***** TEXTE SOURCE *****

Difficile réveil, je me rendors trois fois. Il fait beau, peu de brume. Nous aurons eu de belles journées malgré les prévisions pessimistes.

Balzac le matin, Cahun l'après-midi; je vais soutenir Lucie.

En gros, les Balzaciens rappellent ce qu'ils ont écrit, les Cahuniens imaginent ce que Claude Cahun pensait et croyait et chacun défend qu'il la comprend mieux que son voisin. Cette approche est vraiment de l'ordre de l'approche amoureuse: c'est moi qui détient la vérité de la personne que j'aime.
Je pense qu'il en est ainsi chaque fois qu'on étudie quelqu'un de peu connu et qu'on ne se confronte pas à des milliers de lecteurs.

Claude Cahun et sa publication au Mercure de France (j'entends le nom de Rachilde dont je n'avais pas entendu parler depuis longtemps), la fonction de l'acte de résistance au nazisme dans la vie de Cahun, la transcendance selon Cahun et son attirance pour le bouddhisme.

A dîner, je suis assise non loin d'un organisateur. J'en profite pour m'étonner qu'il n'y ait pas davantage d'étudiants dans les colloques (peut-être pas à Cerisy éloigné mais au moins à Paris). Réponse du professeur: dichotomie entre les élèves bêtes à concours qui préparent l'agrégation et ne se dispersent pas et les autres qui ne sont pas très motivés pour quoi que ce soit.
Il raconte drôlement la différence entre les bobos de Montmartre qui veulent que leurs enfants aient un an d'avance dès la maternelle et ceux du XVIe qui à l'inverse refusent parce qu'ils ne veulent pas que leurs enfants soient désavantagés en arrivant dans des classes où ils ne seraient pas premiers de la classe.

Nous expliquons les classes préparatoires à un professeur en Angleterre, la façon dont elles vident les universités et créent des distorsions.

***** DONNÉES FOURNIES *****

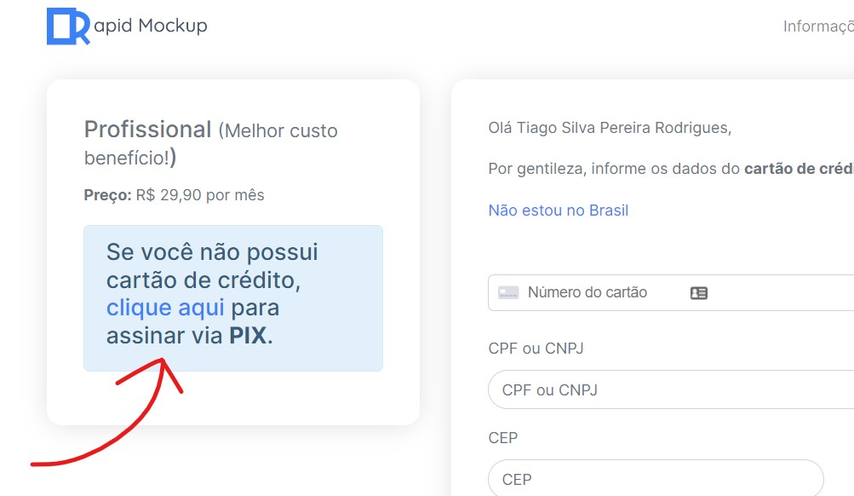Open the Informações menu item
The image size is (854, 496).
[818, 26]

*****
***** DONNÉES FOURNIES *****

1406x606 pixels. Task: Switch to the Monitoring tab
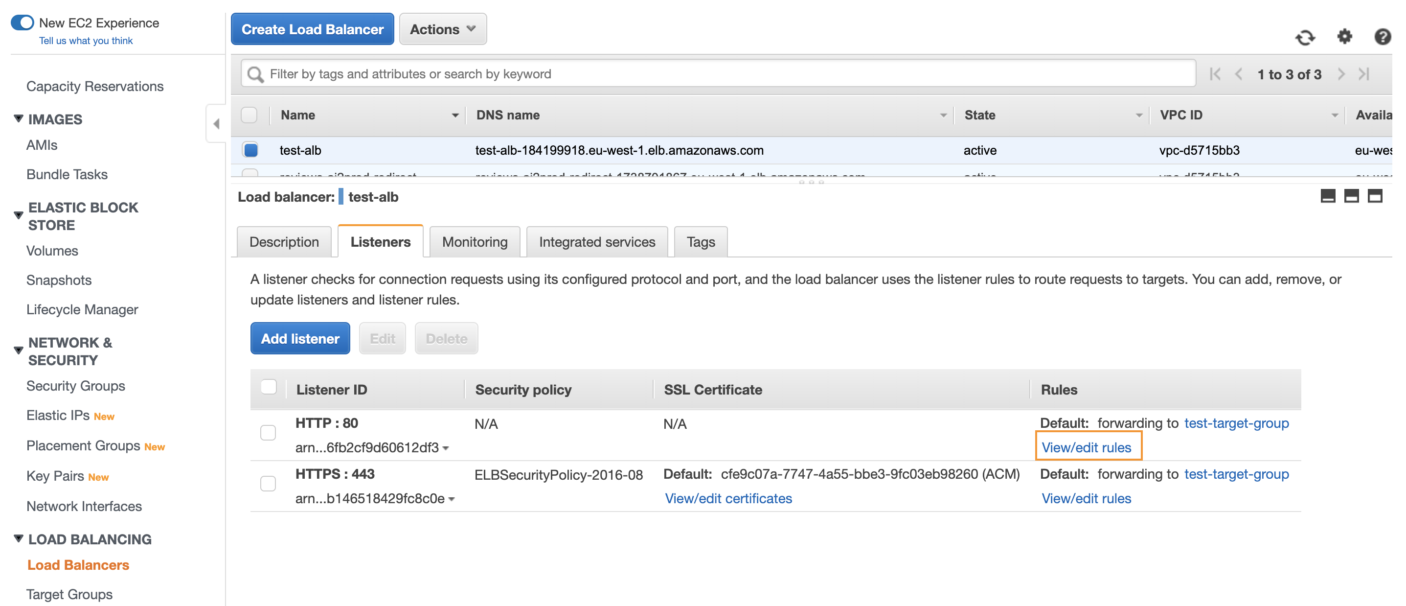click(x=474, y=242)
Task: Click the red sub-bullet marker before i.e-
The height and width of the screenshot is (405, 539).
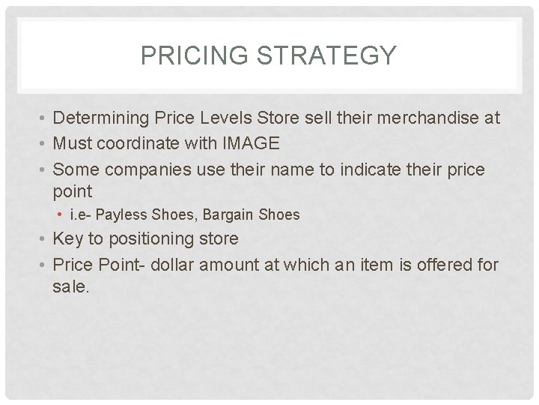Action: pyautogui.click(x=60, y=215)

*****

■ ÉNONCÉ 1: D'après le texte source, à qui les classes préparatoires sont-elles expliquées ?
■ ÉNONCÉ 2: Reproduisez fidèlement le passage du texte source commençant par « A dîner, je » et se terminant par « que ce soit. ».
Les enregistrements proviennent d'une autre source que le texte source.

■ CORRIGÉ DÉTAILLÉ 1: À un professeur en Angleterre.

■ CORRIGÉ DÉTAILLÉ 2:
A dîner, je suis assise non loin d'un organisateur. J'en profite pour m'étonner qu'il n'y ait pas davantage d'étudiants dans les colloques (peut-être pas à Cerisy éloigné mais au moins à Paris). Réponse du professeur: dichotomie entre les élèves bêtes à concours qui préparent l'agrégation et ne se dispersent pas et les autres qui ne sont pas très motivés pour quoi que ce soit.